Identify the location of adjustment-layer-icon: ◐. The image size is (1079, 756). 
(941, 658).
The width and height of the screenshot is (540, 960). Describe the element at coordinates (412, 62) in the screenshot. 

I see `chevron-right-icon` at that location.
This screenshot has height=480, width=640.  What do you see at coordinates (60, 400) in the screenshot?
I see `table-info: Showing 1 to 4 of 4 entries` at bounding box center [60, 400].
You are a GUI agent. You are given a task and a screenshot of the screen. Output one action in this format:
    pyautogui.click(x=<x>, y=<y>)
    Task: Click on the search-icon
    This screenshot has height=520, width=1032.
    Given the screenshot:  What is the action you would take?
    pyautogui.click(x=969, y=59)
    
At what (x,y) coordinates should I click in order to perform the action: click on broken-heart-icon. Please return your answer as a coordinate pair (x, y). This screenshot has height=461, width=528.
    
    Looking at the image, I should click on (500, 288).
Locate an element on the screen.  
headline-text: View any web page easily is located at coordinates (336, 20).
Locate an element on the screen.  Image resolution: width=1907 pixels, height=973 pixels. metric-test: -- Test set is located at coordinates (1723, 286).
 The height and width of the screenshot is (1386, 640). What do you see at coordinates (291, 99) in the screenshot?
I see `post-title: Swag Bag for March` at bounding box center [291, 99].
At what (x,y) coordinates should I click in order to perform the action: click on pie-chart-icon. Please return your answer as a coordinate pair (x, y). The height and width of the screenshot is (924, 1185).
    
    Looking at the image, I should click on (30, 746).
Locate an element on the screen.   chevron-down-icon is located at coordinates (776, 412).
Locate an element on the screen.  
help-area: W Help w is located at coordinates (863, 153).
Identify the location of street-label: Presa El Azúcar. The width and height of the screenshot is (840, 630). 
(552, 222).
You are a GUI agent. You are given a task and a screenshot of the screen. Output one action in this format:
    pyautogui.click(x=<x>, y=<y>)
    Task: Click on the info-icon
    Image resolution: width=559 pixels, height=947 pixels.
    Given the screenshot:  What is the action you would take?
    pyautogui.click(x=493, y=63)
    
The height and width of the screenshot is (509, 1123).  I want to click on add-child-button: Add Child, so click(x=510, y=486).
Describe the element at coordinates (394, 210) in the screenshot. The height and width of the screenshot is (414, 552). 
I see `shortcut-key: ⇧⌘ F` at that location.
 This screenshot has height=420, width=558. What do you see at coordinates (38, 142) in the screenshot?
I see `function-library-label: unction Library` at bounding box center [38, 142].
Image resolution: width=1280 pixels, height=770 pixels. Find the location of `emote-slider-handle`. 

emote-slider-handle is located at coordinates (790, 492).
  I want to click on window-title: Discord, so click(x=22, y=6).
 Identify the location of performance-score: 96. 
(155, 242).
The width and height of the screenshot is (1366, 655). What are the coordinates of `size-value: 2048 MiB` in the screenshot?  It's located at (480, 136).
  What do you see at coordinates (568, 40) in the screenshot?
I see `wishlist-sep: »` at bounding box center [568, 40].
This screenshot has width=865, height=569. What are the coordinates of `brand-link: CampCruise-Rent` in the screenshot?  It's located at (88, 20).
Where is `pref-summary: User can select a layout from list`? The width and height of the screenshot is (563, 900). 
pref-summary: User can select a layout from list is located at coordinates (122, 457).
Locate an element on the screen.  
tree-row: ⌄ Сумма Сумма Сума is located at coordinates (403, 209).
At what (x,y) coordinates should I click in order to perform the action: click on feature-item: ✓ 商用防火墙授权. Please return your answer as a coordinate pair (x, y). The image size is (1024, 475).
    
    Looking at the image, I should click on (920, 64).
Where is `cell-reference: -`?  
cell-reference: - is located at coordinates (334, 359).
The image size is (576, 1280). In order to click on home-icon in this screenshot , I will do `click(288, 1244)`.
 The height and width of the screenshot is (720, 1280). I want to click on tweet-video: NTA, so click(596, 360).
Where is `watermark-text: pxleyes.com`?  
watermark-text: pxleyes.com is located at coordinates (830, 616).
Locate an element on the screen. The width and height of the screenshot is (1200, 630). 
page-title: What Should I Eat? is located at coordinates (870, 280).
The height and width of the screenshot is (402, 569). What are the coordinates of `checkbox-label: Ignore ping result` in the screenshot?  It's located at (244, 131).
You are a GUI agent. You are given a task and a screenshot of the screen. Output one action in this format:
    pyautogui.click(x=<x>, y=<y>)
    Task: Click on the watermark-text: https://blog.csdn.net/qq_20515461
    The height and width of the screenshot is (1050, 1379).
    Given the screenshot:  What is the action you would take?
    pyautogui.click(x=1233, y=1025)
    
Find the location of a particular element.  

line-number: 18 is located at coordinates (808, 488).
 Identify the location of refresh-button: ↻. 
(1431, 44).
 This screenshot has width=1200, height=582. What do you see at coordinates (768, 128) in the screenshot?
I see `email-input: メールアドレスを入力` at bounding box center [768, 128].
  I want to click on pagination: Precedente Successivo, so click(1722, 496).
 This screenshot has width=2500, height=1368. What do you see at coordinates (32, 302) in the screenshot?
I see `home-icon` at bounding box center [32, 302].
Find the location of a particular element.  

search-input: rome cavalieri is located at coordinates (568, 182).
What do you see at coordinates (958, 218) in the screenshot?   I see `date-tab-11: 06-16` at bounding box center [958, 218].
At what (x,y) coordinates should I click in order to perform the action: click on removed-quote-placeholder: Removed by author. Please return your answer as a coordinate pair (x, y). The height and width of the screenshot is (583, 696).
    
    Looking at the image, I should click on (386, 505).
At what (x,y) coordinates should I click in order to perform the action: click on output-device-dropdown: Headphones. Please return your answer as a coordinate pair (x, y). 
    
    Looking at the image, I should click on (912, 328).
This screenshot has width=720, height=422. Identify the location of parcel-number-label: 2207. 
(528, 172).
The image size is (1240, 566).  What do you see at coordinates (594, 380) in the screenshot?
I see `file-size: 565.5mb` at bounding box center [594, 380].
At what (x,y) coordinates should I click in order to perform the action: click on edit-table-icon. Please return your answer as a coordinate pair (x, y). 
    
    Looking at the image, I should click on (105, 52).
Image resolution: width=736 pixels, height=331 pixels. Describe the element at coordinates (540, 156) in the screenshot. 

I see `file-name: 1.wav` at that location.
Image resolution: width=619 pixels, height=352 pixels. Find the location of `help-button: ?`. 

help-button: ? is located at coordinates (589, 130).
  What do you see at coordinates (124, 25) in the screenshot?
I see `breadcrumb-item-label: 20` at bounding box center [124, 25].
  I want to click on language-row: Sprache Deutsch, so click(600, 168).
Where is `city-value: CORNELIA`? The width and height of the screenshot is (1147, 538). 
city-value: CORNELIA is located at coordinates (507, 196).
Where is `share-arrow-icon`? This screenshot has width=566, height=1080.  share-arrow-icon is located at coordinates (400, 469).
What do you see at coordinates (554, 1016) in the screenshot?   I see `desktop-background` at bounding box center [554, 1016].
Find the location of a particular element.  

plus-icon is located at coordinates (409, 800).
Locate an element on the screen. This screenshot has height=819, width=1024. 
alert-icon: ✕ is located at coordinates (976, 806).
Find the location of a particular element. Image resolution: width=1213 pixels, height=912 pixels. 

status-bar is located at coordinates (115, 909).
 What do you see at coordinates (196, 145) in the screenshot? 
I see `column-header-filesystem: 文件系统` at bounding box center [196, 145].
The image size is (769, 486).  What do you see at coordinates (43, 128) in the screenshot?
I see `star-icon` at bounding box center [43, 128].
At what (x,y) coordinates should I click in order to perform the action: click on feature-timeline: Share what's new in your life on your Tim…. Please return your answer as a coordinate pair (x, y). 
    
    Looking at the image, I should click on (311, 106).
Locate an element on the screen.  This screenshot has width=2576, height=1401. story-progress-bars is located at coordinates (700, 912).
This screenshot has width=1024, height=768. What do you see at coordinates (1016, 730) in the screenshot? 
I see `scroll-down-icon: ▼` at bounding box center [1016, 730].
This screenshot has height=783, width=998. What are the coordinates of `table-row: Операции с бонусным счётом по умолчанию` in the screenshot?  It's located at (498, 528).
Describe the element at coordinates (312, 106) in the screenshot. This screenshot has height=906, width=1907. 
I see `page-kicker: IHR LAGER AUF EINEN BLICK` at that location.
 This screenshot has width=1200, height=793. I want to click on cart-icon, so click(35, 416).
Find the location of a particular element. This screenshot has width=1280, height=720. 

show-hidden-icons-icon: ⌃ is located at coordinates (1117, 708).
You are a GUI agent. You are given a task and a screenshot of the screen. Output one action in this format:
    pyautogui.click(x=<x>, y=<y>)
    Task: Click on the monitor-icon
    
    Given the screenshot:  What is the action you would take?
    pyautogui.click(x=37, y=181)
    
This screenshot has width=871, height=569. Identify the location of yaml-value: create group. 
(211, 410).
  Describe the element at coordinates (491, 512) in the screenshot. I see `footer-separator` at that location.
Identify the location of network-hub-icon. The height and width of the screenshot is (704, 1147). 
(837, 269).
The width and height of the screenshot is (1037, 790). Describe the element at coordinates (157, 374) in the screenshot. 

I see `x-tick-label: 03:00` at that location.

========================================================================

_УСЛОВИЕ ЗАДАЧИ_
Пожалуйста, продублируйте без изменений только строки выше, начиная со строки, где есть «Image resolution: width=736», и заканчивая строкой, где есть «plus-icon is located», включая обе.

_РЕШЕНИЕ ЗАДАЧИ_
Image resolution: width=736 pixels, height=331 pixels. Describe the element at coordinates (540, 156) in the screenshot. 

I see `file-name: 1.wav` at that location.
Image resolution: width=619 pixels, height=352 pixels. Find the location of `help-button: ?`. 

help-button: ? is located at coordinates (589, 130).
  What do you see at coordinates (124, 25) in the screenshot?
I see `breadcrumb-item-label: 20` at bounding box center [124, 25].
  I want to click on language-row: Sprache Deutsch, so click(600, 168).
Where is `city-value: CORNELIA`? The width and height of the screenshot is (1147, 538). 
city-value: CORNELIA is located at coordinates (507, 196).
Where is `share-arrow-icon`? This screenshot has width=566, height=1080.  share-arrow-icon is located at coordinates (400, 469).
What do you see at coordinates (554, 1016) in the screenshot?   I see `desktop-background` at bounding box center [554, 1016].
Find the location of a particular element.  

plus-icon is located at coordinates (409, 800).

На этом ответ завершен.